**What the exercise asks**: Repeat the records below word for word, but start at the line that contains "Given: Jump to Anaconda in Shortcuts sidebar", stop after the last line, and include nothing else.

**Dataset records**:
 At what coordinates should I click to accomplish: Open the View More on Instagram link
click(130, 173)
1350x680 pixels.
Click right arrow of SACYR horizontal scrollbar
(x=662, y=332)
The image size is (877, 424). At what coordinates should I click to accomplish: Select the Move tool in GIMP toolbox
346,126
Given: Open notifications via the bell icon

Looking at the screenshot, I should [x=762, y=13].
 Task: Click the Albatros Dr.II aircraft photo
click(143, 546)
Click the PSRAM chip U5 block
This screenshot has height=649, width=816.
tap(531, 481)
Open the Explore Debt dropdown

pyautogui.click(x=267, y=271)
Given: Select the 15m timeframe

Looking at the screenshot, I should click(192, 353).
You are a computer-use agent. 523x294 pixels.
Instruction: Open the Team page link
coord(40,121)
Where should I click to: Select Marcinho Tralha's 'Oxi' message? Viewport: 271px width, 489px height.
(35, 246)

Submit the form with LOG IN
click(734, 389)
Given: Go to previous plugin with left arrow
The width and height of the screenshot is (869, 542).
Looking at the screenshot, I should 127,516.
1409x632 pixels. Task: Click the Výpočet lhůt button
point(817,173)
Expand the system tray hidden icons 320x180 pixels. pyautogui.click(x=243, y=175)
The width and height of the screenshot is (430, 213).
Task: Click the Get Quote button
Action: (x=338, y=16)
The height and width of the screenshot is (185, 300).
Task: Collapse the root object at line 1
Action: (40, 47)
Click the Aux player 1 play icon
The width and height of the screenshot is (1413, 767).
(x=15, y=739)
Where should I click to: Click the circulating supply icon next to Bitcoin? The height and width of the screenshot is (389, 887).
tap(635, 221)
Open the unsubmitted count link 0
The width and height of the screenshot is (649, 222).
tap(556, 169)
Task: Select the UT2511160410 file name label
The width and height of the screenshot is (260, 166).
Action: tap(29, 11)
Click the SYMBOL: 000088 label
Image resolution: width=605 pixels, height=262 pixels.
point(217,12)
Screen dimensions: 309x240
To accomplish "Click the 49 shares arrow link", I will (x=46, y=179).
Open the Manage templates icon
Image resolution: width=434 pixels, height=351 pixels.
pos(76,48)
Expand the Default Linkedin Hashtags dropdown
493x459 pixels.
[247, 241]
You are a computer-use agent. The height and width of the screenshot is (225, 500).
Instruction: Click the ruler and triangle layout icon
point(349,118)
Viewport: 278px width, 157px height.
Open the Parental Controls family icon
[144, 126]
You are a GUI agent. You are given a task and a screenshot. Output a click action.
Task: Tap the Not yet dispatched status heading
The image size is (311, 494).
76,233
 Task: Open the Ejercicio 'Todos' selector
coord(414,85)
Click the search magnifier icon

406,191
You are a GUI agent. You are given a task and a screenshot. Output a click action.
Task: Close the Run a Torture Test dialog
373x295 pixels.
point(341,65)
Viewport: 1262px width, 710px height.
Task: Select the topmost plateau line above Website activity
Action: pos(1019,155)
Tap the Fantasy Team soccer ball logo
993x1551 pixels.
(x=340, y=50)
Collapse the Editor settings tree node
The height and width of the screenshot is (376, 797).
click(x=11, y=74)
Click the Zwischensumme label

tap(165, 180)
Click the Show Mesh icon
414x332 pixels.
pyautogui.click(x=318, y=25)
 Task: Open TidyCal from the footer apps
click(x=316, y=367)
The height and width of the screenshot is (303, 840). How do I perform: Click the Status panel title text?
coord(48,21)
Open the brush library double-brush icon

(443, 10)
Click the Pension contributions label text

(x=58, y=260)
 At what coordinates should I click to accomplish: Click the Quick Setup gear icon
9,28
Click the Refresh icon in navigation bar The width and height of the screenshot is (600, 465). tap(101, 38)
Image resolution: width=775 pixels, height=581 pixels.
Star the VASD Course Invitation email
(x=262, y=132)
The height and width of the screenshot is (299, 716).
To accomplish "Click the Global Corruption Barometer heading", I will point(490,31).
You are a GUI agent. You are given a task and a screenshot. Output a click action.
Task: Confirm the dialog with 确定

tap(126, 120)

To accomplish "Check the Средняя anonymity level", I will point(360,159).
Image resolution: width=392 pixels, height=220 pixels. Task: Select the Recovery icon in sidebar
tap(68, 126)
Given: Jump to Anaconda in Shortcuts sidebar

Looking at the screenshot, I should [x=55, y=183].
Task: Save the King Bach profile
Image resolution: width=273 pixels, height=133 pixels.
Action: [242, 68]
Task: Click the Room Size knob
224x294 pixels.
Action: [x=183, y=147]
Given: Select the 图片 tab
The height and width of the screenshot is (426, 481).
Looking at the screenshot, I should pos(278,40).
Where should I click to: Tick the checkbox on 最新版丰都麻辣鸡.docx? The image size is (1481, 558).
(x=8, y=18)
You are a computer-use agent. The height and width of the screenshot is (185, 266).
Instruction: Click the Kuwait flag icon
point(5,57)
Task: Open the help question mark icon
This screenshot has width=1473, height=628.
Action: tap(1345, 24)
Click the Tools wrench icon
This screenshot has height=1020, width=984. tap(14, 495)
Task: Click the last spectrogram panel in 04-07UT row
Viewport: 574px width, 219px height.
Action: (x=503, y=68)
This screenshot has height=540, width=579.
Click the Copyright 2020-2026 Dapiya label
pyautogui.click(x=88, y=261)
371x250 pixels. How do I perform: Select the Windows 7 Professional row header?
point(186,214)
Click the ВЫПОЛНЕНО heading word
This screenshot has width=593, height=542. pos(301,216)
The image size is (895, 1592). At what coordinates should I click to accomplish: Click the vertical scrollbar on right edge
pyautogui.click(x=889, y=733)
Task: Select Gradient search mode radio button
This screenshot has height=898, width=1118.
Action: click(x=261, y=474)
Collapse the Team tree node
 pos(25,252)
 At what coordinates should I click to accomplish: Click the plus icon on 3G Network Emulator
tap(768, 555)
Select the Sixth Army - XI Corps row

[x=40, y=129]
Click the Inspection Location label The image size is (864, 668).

**Exercise response**:
Given: Jump to Anaconda in Shortcuts sidebar

Looking at the screenshot, I should [x=55, y=183].
Task: Save the King Bach profile
Image resolution: width=273 pixels, height=133 pixels.
Action: [242, 68]
Task: Click the Room Size knob
224x294 pixels.
Action: [x=183, y=147]
Given: Select the 图片 tab
The height and width of the screenshot is (426, 481).
Looking at the screenshot, I should pos(278,40).
Where should I click to: Tick the checkbox on 最新版丰都麻辣鸡.docx? The image size is (1481, 558).
(x=8, y=18)
You are a computer-use agent. The height and width of the screenshot is (185, 266).
Instruction: Click the Kuwait flag icon
point(5,57)
Task: Open the help question mark icon
This screenshot has width=1473, height=628.
Action: tap(1345, 24)
Click the Tools wrench icon
This screenshot has height=1020, width=984. tap(14, 495)
Task: Click the last spectrogram panel in 04-07UT row
Viewport: 574px width, 219px height.
Action: (x=503, y=68)
This screenshot has height=540, width=579.
Click the Copyright 2020-2026 Dapiya label
pyautogui.click(x=88, y=261)
371x250 pixels. How do I perform: Select the Windows 7 Professional row header?
point(186,214)
Click the ВЫПОЛНЕНО heading word
This screenshot has width=593, height=542. pos(301,216)
The image size is (895, 1592). At what coordinates should I click to accomplish: Click the vertical scrollbar on right edge
pyautogui.click(x=889, y=733)
Task: Select Gradient search mode radio button
This screenshot has height=898, width=1118.
Action: click(x=261, y=474)
Collapse the Team tree node
 pos(25,252)
 At what coordinates should I click to accomplish: Click the plus icon on 3G Network Emulator
tap(768, 555)
Select the Sixth Army - XI Corps row

[x=40, y=129]
Click the Inspection Location label The image size is (864, 668).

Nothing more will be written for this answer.